My kids are in their early thirties now and recently they started talking about how weird our family was. Until now, I had no idea my work had made it hard for them to fit in at school, or how many times they’d had to cope with other parents, even teachers, who questioned our lifestyle. Is your mother on welfare? Who supports your mother? Is she independently wealthy? My kids told people the same thing I did when they asked me. My mom designs public spaces, she works on all kinds of different projects. Since people did not understand what designing public spaces meant, or what the work entailed, they viewed me with suspicion. While I’d given up trying to explain what I did for a living, I never realized my kids were struggling to answer the same questions.

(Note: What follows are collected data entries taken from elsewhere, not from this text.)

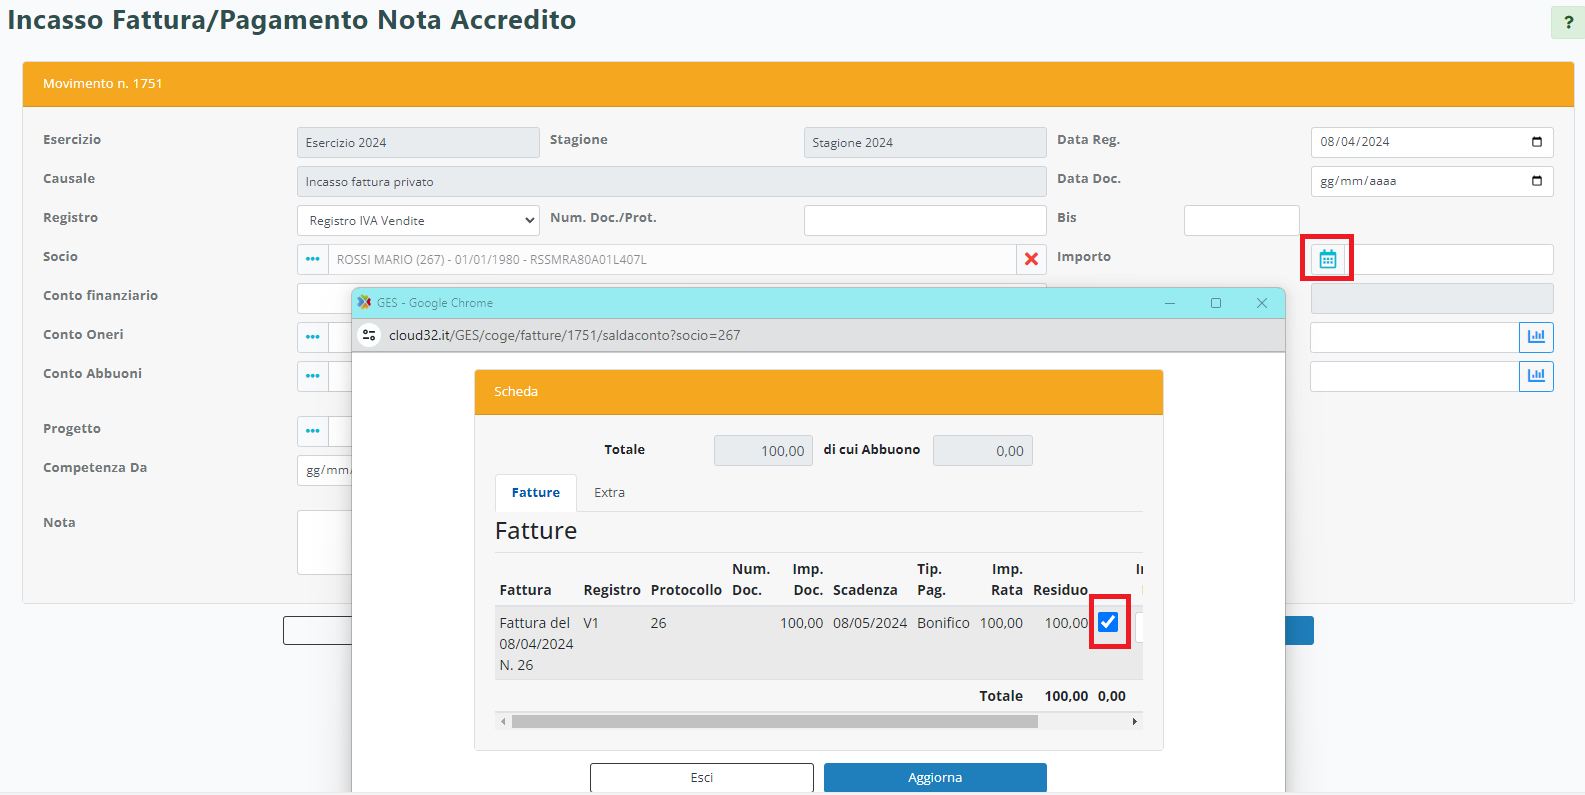The image size is (1585, 795).
Task: View site information icon in popup address bar
Action: click(x=369, y=335)
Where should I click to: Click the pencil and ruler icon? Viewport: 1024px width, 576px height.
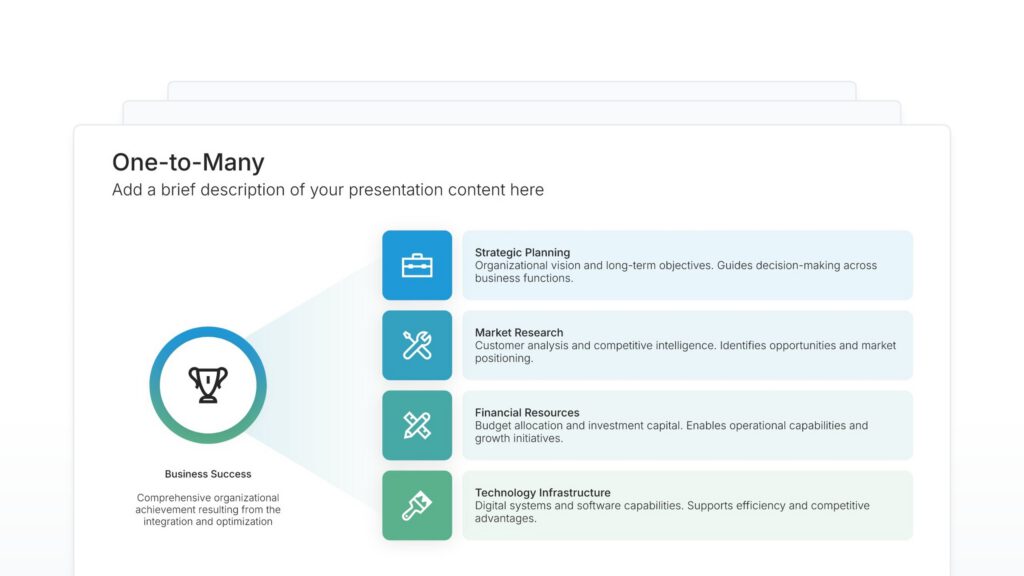417,425
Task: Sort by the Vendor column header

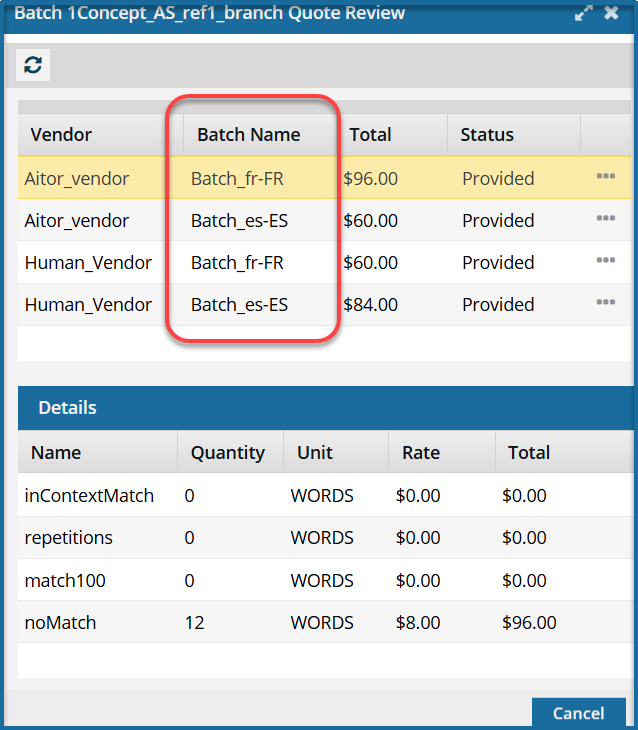Action: point(61,134)
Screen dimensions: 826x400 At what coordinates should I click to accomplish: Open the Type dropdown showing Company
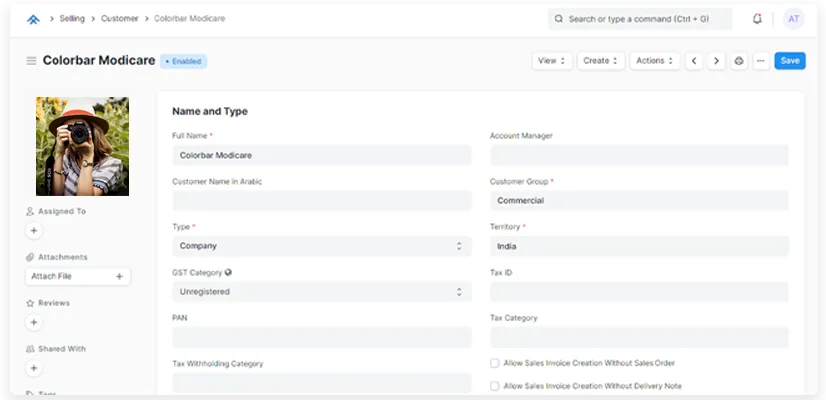click(x=321, y=246)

Only in hindsight, do I see what people in town saw. Men coming to my home during the day, expensive cars in front of my house, people seeing me at restaurants having breakfast or lunch with different men and my unexplained disappearances for a week or so. All this unusual stuff added up. I bet you can guess what people decided I was doing for a living. My clients included global corporations, government agencies, huge nonprofit foundations, even the military and people in my town assumed I was a prostitute. They assumed that because I did not have a “normal” schedule and they saw no “normal” signs of someone who earns a living. My fabrication shop was inside the airport, where I rented a hangar. Airports are not shopping districts, so people didn't see my business. Over the years, I hopped rides with pilots who were happy to fly me to meetings in their little planes (which did not help my reputation – at all). To make matters even more confusing, my kid’s dad spent time at our house almost every day. We were lousy spouses, but great parents together.
It didn’t matter where I lived or worked, I had projects all over the country, often overseas. All those men were coming to my home office to negotiate contracts, review plans, and budgets etc.. I did a lot of work for government agencies, so yeah, politicians came to my home office. I did work for global corporations, so yeah, rich men in fancy cars and suits came to my home office. I’m a frigging designer, not a CEO, so yeah those clients picked up the lunch tab. I supervised installations, so I flew to wherever the project was being installed and could be gone a week or two. My kids’ amazing dad stayed at our place whenever I was gone or overwhelmed with work. We spent holidays together and had dinner together every Sunday too. Since I controlled my own schedule, I took summers, spring and winter breaks off and spent them with my kids. I scheduled my work around my kids’ stuff at school - not the other way around.
Not once, was I invited to anything by the other mothers at my kids’ school. In fact, they treated me like a disease. The only time they were friendly to me, was when they needed my help (I did not have time to waste, so I got shit done). Wait, there was one mother who invited me to her house for lunch. Patty is the person who told me the rumors (naturally, I did not repeat those rumors to my children). Patty and I are still friends, and we still laugh about my profession.
By the by, I breast fed for three years in a row and no one said a word when I brought my babies to meetings in their fancy corporate offices. In fact, two companies changed their policies and several men started bringing their babies to work too. What a hoot – right?
Epilogue. I thought I was normal ( I still do). As things turned out, other people decide who is normal - and G-d help anyone who does not fit the mold. My kids decided they loved our lifestyle and started their own companies.
Sounds like you aren’t any more normal than I am.